Si les politiques de transition énergétique – dans lesquelles se sont lancés les pays pour faire face au changement climatique – diminuent la dépendance aux énergies fossiles (pétrole, gaz et charbon), elles ne sont pas exemptes de nouvelles dépendances.
À une dépendance aux ressources fossiles pourrait bien se substituer une dépendance à d’autres ressources, notamment minérales. Cette dernière est communément appelée « criticité ».

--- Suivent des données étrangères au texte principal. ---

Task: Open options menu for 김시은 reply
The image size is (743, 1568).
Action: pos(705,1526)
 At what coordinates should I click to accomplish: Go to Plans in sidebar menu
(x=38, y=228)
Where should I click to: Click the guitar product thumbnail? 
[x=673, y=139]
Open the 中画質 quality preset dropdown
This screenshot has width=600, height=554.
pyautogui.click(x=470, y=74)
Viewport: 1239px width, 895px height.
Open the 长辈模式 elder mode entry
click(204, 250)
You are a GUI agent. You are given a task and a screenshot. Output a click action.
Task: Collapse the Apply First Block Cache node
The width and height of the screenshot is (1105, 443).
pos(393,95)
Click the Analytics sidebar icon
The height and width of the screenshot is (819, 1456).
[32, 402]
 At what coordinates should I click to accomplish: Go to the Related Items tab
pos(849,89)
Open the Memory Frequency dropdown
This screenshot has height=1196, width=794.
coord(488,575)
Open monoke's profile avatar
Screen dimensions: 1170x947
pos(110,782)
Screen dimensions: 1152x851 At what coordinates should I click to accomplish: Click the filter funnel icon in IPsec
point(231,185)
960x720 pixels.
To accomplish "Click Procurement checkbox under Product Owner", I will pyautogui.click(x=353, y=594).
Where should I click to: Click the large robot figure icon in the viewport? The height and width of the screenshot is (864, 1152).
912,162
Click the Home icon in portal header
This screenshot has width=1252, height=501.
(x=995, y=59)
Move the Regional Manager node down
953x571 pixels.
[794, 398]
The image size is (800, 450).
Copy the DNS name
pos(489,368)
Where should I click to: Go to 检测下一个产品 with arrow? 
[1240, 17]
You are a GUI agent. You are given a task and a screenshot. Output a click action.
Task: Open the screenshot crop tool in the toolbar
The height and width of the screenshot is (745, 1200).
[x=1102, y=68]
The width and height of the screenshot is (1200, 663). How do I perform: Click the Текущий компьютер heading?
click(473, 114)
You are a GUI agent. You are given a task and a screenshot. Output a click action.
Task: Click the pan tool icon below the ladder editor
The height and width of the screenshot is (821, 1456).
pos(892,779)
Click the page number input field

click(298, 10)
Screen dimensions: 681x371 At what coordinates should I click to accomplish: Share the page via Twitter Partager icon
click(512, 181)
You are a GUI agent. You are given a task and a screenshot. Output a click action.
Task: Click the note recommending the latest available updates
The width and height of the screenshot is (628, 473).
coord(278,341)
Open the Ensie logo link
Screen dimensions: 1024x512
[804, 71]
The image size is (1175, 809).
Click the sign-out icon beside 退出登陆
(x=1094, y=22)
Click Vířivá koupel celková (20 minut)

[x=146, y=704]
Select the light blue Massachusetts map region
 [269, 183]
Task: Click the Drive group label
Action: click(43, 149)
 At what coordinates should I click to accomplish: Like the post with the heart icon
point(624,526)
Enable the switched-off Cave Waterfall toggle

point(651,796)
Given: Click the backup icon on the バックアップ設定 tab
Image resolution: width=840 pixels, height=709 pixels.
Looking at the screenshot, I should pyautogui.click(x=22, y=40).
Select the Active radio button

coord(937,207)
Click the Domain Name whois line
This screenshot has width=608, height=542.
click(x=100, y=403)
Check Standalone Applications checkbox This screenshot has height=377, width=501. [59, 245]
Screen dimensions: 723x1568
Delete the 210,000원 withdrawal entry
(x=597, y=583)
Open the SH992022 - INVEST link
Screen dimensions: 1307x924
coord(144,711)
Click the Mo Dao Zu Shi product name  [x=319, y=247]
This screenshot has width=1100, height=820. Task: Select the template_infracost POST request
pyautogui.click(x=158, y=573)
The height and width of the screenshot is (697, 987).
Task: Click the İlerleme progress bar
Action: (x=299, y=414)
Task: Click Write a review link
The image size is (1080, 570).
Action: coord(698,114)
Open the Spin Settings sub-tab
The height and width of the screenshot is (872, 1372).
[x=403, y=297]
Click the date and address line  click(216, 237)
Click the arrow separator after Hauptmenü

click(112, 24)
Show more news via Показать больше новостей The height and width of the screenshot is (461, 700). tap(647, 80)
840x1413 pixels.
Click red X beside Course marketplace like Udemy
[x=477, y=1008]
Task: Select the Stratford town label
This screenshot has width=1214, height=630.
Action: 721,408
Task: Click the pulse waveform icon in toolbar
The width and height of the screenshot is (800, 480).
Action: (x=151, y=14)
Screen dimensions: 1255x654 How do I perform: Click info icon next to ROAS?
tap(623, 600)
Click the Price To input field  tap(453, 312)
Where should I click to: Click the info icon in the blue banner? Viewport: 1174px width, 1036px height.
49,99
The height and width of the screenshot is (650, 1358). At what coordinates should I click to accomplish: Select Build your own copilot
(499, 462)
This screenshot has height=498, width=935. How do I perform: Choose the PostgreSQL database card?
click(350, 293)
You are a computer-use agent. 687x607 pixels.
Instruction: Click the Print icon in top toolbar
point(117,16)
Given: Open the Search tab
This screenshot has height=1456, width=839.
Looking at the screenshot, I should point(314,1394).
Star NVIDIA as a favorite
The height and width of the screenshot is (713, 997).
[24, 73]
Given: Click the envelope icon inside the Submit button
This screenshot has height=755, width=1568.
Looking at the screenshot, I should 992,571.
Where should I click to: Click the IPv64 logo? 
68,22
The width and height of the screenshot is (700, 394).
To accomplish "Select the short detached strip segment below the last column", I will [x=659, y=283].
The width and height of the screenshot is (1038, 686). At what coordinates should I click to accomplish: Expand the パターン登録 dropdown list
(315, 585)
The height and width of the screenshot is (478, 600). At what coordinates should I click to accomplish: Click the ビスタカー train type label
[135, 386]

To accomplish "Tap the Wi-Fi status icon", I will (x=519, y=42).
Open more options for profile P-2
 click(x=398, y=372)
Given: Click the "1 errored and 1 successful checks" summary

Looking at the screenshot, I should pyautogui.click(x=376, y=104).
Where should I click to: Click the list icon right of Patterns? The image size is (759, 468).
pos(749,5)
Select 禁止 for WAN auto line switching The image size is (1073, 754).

À l’heure actuelle, de nombreuses études (publiées notamment en 2016, en janvier 2018 ou en février 2018) se focalisent sur le lithium, le cobalt ou les terres rares, mais les métaux ou matériaux structurels (aluminium, cuivre, ciment, nickel, etc.) utilisés dans de très nombreux secteurs doivent aussi être étudiés dans le cadre des politiques de transition énergétique.
Un intérêt grandissant pour cette question
La littérature scientifique au sujet de la « criticité » des matériaux est vaste. Depuis 2000, et selon la base de données Scopus (consultée pour cet article en juin 2018), plus de 2 000 articles, textes de conférences ou autres ressources « examinées par des pairs » ont été publiés sur la question de la criticité des matériaux, dont près de 80 % depuis 2010.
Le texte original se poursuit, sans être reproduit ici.